:: 所给文本

周志洋

个人站

持续学习 才能不被淘汰


Logstash输入插件详解

输入插件概述

Logstash的输入插件负责从各种数据源收集数据。不同的输入插件适用于不同的场景,选择合适的输入插件对于构建高效的数据采集管道至关重要。

输入插件分类

# 输入插件分类
input_plugins = {
    "文件类": ["file", "s3", "azure_blob_storage"],
    "网络类": ["beats", "tcp", "udp", "http", "websocket"],
    "消息队列": ["kafka", "rabbitmq", "redis", "sqs"],
    "数据库": ["jdbc", "mongodb", "couchdb"],
    "云服务": ["cloudwatch", "gcs", "s3"],
    "其他": ["stdin", "exec", "imap", "twitter"]
}

File输入插件

File插件是最常用的输入插件之一,用于从文件系统读取日志文件。

1. 基础配置

# 基础文件输入
input {
  file {
    path => "/var/log/app.log"
    start_position => "beginning"
    sincedb_path => "/var/lib/logstash/sincedb"
  }
}

output {
  stdout {
    codec => rubydebug
  }
}

2. 高级配置

# 文件输入高级配置
input {
  file {
    # 文件路径(支持通配符)
    path => [
      "/var/log/app/*.log",
      "/var/log/nginx/access.log",
      "/var/log/nginx/error.log"
    ]
    
    # 开始位置
    start_position => "beginning"  # beginning 或 end
    
    # 记录读取位置的数据库路径
    sincedb_path => "/var/lib/logstash/sincedb"
    
    # 编解码器
    codec => "json"  # json, plain, multiline等
    
    # 排除文件
    exclude => "*.gz"
    
    # 文件关闭时间(秒)
    close_older => 3600
    
    # 忽略旧文件(秒)
    ignore_older => 86400
    
    # 文件发现间隔(秒)
    discover_interval => 15
    
    # 标签
    tags => ["file", "application"]
    
    # 类型
    type => "app_log"

::::
:: 记录信息

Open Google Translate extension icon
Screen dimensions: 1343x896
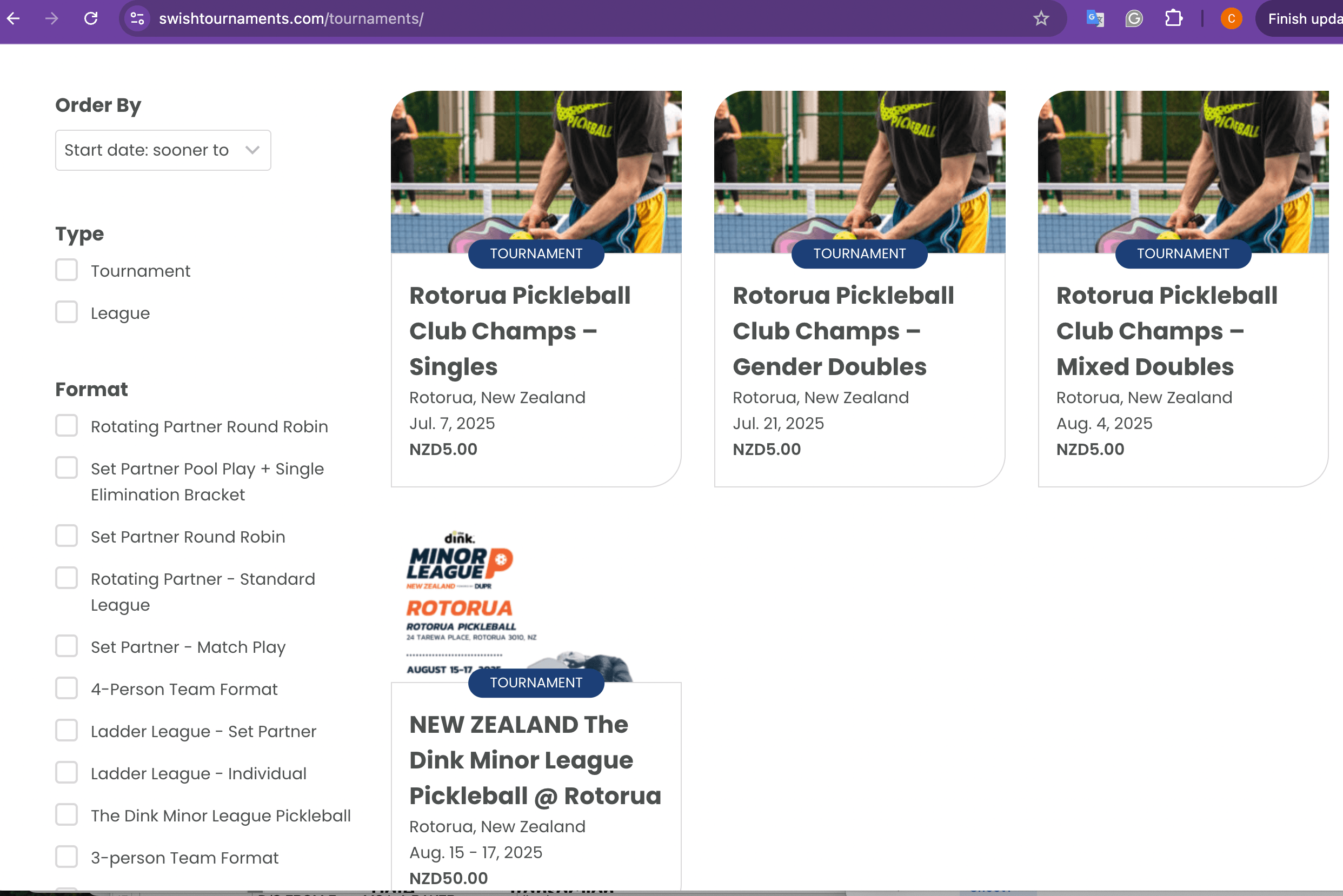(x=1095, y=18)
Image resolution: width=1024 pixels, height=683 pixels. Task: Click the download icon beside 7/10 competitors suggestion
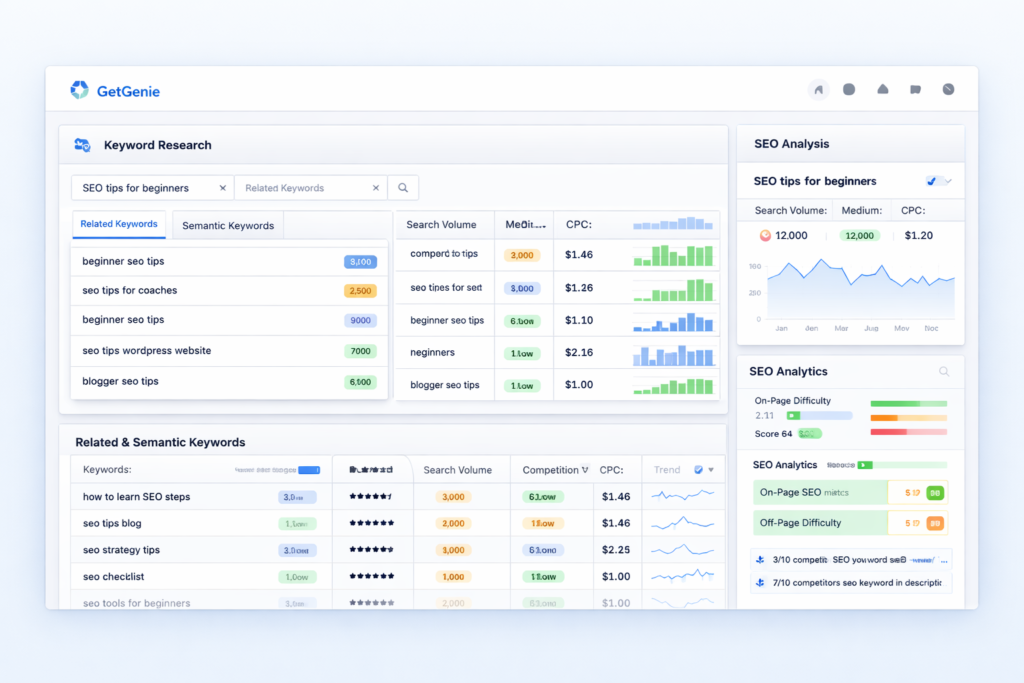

::::

练习任务 =
a. 根据关于Logstash输入插件的文本,File插件用于做什么?
b. 请把关于Logstash输入插件的文本中从"# 记录读取位置的数据库路径"到"# 文件关闭时间(秒)"的这一段一字不差地抄录下来。
c. 将关于Logstash输入插件的文本中以"Logstash的输入插件负责"开头的段落改写得更简短,保留其主要事实。

依序结果 =
a. File插件用于从文件系统读取日志文件。

b.
# 记录读取位置的数据库路径
    sincedb_path => "/var/lib/logstash/sincedb"
    
    # 编解码器
    codec => "json"  # json, plain, multiline等
    
    # 排除文件
    exclude => "*.gz"
    
    # 文件关闭时间(秒)

c. Logstash输入插件负责从多种数据源收集数据。各插件适用场景不同,选对插件对构建高效的数据采集管道至关重要。